To cut a long story short, I am not sure how I got through the next ten years. My physical health plummeted, and my OCD flared up in a way I had not thought possible up to that point. Regarding the former, I shall now list what I went through:
* Gallstones surgery
* Sinus surgery
* Hernia surgery
* Diagnosed with spondylolisthesis in my lumbar spine (complete fracture, for life)
* Diagnosed with chronic pelvic pain
* Diagnosed with primary lymphoedema in both my legs (for life)
Every new illness or condition that I got felt like another body blow to me. I was not sure how much more I could take. Again, throughout this time, all I wanted was just a professional career and a girlfriend. Was this too much to ask I endlessly wondered to myself?
This next bit is hard to write about because it is where my OCD exploded. I unknowingly sat in vomit at my local doctors. Except, I did not realise it until some twenty-four hours later, which meant I had spread the smell of sick all over the house. I became a recluse, suicidal, and started to self-harm once more.
I can still remember lying in bed back then (10-11 years ago), and being almost being too frightened to breathe in, because I was that petrified of smelling sick again. I threw all my beloved clothes away, my computer away, and demanded the house be decontaminated about a million times. I had reached rock bottom and things could not have got any worse.

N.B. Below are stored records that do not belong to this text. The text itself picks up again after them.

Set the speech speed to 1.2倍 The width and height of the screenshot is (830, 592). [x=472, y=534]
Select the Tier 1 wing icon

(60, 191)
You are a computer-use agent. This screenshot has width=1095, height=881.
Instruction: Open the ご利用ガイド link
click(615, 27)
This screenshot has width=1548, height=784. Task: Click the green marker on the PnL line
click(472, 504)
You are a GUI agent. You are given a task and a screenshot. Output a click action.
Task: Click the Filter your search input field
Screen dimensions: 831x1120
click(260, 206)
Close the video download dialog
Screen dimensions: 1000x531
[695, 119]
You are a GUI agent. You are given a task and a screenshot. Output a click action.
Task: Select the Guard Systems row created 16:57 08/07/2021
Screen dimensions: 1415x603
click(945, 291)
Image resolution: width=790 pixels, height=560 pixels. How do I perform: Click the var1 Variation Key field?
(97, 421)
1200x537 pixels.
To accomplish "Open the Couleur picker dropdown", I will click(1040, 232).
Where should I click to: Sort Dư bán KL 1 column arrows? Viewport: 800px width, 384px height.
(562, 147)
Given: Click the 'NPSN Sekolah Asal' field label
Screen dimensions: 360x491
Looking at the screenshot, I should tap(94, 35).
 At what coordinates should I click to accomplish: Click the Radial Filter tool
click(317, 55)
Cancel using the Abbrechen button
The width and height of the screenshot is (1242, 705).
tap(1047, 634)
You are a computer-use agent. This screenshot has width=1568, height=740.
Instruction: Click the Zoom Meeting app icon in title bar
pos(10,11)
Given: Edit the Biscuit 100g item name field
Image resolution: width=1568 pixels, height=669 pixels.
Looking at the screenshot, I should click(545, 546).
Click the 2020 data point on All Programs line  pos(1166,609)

A big turning pointing for me, was finally accepting that I needed help with my OCD. It started with me getting a second opinion on the NHS. This time this new mental healthcare team seemed to be immediately on my side. It felt like my last chance to get better, so I promised myself I would give it everything I had.
I started taking mental health medication for the first time in my life. I could not take tablets due to my sore pelvic floor issues, so my Psychiatrist suggested I try two in oral solution form. They were not a cure, but over time I noticed I was no longer too scared to actively participate in CBT (exposures).
I went shopping in supermarkets after TEN years of isolation. I walked around shopping centres, embracing the contamination anxiety that fully came my way. I wanted to travel on public transport again, so at the start, stood rather than sat down in trains and buses. It was like I had a chisel and hammer in my hands, and I had to keep chipping away at my OCD. Week by week I could feel myself improving.
Week by week I upped the exposures. I sat down in restaurants, went into pubs and bars (which I could never have seen myself doing ever again), and stopped throwing my new clothes away. I was not cured, but my OCD was manageable.
I also started going to my local gym and was amazed to discover that it really helped to decrease my chronic pelvic pain. I had experienced this awful condition for TWENTY-ODD YEARS. Before I got it, I was extremely active and played in various sports teams. The fact I could now exercise once more was huge progress for me. I am almost crying happy tears as I tell you this.
The mental health meds have saved me without a doubt. Furthermore, I also think I have finally saved MYSELF too. I finally started to stand up to my contamination fears. I stopped being the victim. I refused to give up on myself. Again, hope is what got me through the very dark times.
I guess you could say that I am now finally at peace with myself. I have forgiven myself with how I behaved back then with my loved ones regarding my OCD. There is no point looking back in anguish at how long it has taken me to get better because it is wasted energy. Instead, I must only look forwards which I am starting to do now.
Against all odds, I am finally ready to get a professional career in Copywriting that I absolutely crave. Against all odds, I am finally ready to fall in love. Against all odds, I am finally ready to admit to you that I am thankful to be ALIVE!